• **YOUR INSTRUCTIONS**
Output the entries below exactly as written, omitting pictures.

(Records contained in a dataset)
::::::::::

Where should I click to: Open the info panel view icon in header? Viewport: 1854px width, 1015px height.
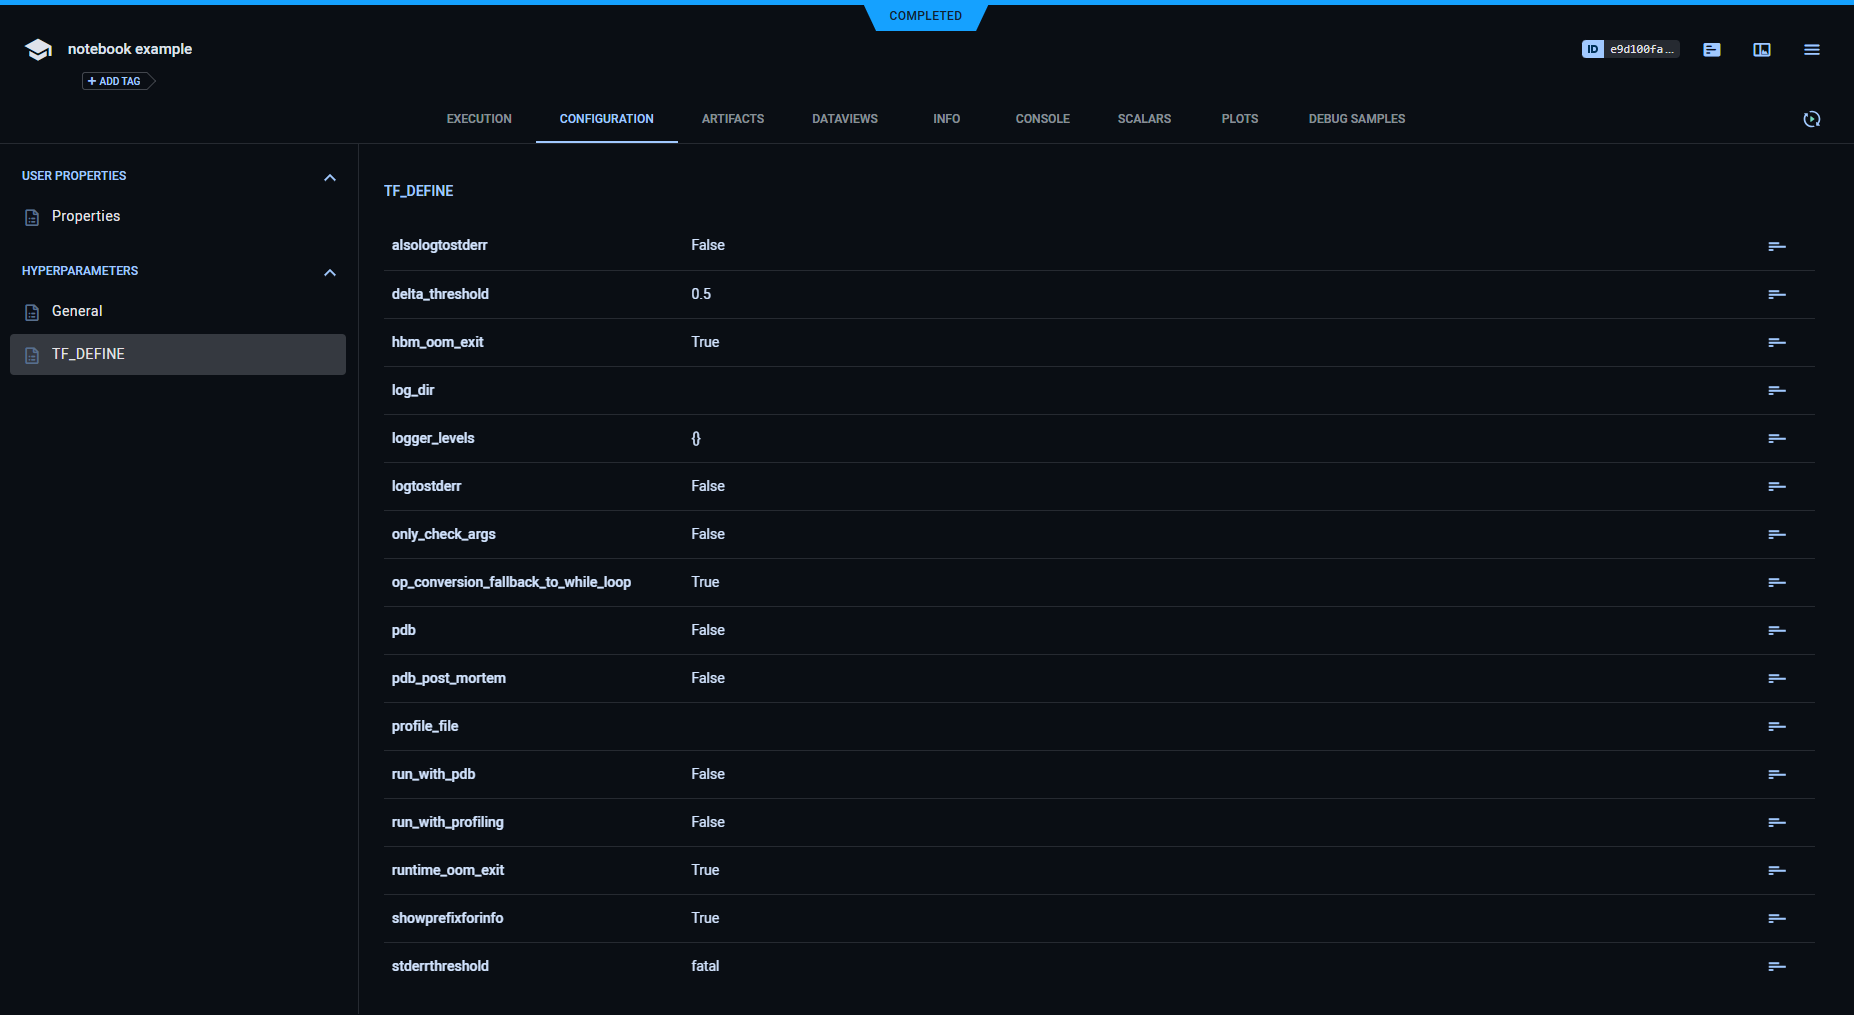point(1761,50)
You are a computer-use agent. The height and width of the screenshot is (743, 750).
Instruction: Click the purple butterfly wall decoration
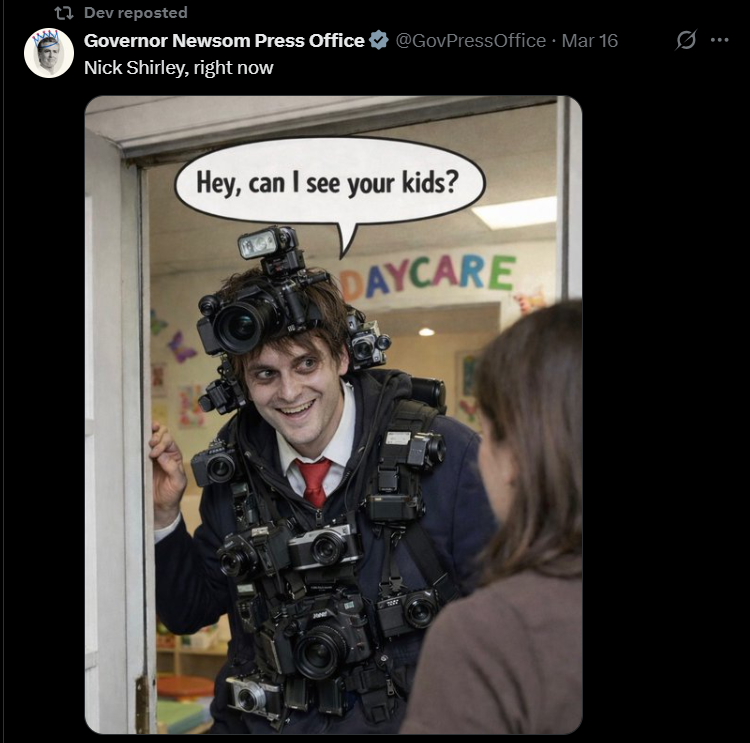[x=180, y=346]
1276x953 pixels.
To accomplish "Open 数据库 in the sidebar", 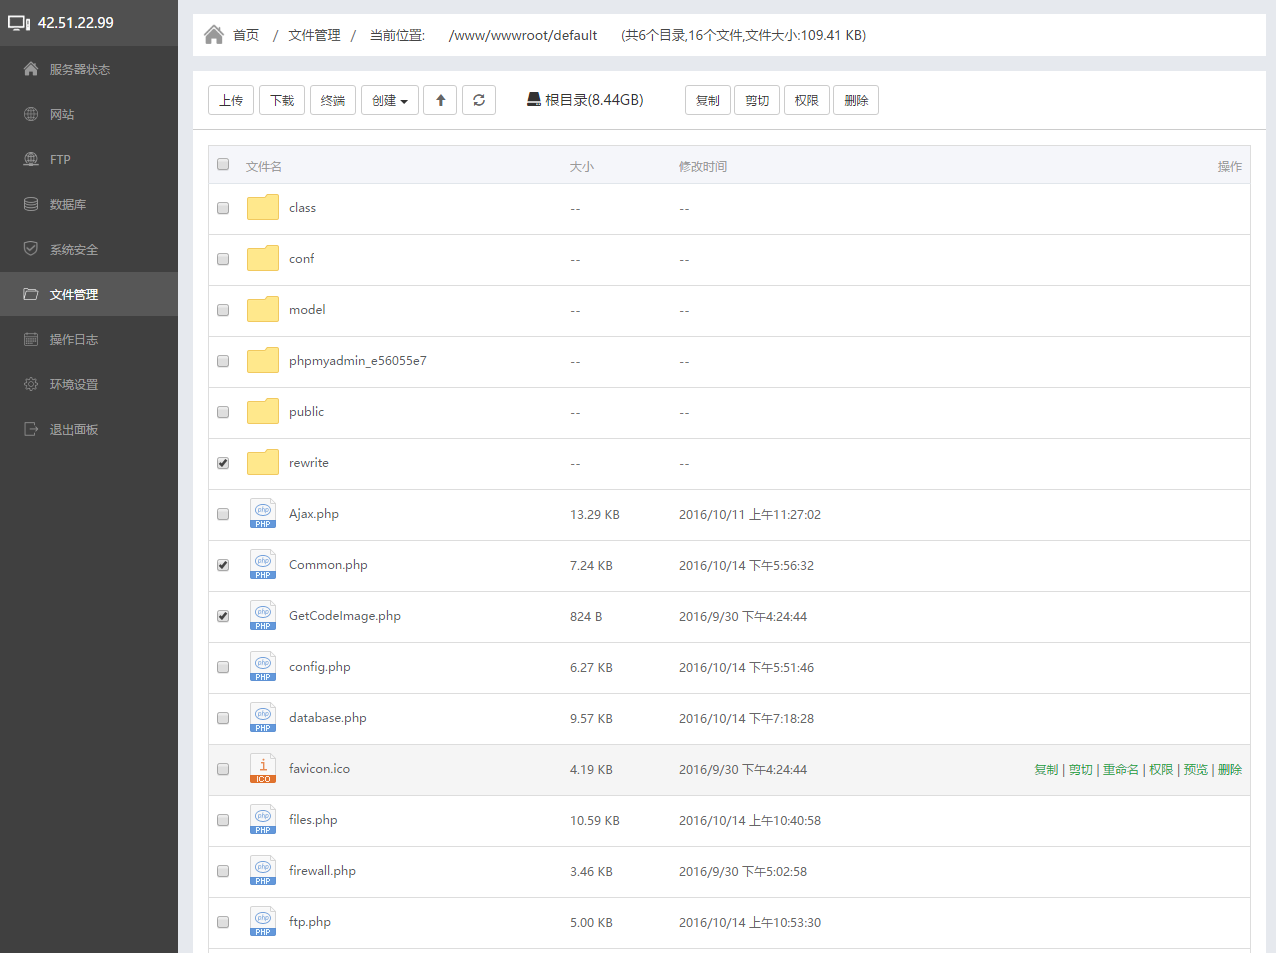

::::::::::

• **WRITTEN RESPONSE**
Where should I click to: Open the info panel view icon in header? Viewport: 1854px width, 1015px height.
point(1761,50)
You are a computer-use agent. The height and width of the screenshot is (743, 750).
Instruction: Click the purple butterfly wall decoration
[x=180, y=346]
1276x953 pixels.
To accomplish "Open 数据库 in the sidebar", 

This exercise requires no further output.